What the task asks: From the first line to the last, transcribe the data exactly.

*** Opening of Recorded data ***

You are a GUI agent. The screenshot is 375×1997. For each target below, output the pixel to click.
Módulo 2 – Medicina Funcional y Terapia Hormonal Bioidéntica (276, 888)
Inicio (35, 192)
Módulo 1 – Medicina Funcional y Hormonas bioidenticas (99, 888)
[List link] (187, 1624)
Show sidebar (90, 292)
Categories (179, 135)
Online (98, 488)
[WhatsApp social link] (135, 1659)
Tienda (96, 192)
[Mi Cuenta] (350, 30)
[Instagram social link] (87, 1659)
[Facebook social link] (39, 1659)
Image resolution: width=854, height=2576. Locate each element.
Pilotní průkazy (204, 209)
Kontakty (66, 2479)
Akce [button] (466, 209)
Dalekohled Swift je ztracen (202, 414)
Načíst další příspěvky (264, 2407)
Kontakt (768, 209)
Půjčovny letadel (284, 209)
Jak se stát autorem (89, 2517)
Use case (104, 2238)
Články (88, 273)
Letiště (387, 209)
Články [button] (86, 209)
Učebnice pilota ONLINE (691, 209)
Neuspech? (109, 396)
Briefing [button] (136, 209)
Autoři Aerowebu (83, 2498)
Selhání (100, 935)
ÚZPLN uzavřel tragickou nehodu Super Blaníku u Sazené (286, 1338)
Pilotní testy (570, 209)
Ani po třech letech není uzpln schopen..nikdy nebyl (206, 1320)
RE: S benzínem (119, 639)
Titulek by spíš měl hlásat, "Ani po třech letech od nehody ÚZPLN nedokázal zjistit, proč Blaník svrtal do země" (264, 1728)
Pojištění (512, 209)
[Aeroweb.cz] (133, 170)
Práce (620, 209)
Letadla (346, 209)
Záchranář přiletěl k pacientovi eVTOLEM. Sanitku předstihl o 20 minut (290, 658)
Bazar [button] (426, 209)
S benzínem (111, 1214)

*** Close of Recorded data ***

Response for this exercise:
You are a GUI agent. The screenshot is 375×1997. For each target below, output the pixel to click.
Módulo 2 – Medicina Funcional y Terapia Hormonal Bioidéntica (276, 888)
Inicio (35, 192)
Módulo 1 – Medicina Funcional y Hormonas bioidenticas (99, 888)
[List link] (187, 1624)
Show sidebar (90, 292)
Categories (179, 135)
Online (98, 488)
[WhatsApp social link] (135, 1659)
Tienda (96, 192)
[Mi Cuenta] (350, 30)
[Instagram social link] (87, 1659)
[Facebook social link] (39, 1659)
Image resolution: width=854, height=2576. Locate each element.
Pilotní průkazy (204, 209)
Kontakty (66, 2479)
Akce [button] (466, 209)
Dalekohled Swift je ztracen (202, 414)
Načíst další příspěvky (264, 2407)
Kontakt (768, 209)
Půjčovny letadel (284, 209)
Jak se stát autorem (89, 2517)
Use case (104, 2238)
Články (88, 273)
Letiště (387, 209)
Články [button] (86, 209)
Učebnice pilota ONLINE (691, 209)
Neuspech? (109, 396)
Briefing [button] (136, 209)
Autoři Aerowebu (83, 2498)
Selhání (100, 935)
ÚZPLN uzavřel tragickou nehodu Super Blaníku u Sazené (286, 1338)
Pilotní testy (570, 209)
Ani po třech letech není uzpln schopen..nikdy nebyl (206, 1320)
RE: S benzínem (119, 639)
Titulek by spíš měl hlásat, "Ani po třech letech od nehody ÚZPLN nedokázal zjistit, proč Blaník svrtal do země" (264, 1728)
Pojištění (512, 209)
[Aeroweb.cz] (133, 170)
Práce (620, 209)
Letadla (346, 209)
Záchranář přiletěl k pacientovi eVTOLEM. Sanitku předstihl o 20 minut (290, 658)
Bazar [button] (426, 209)
S benzínem (111, 1214)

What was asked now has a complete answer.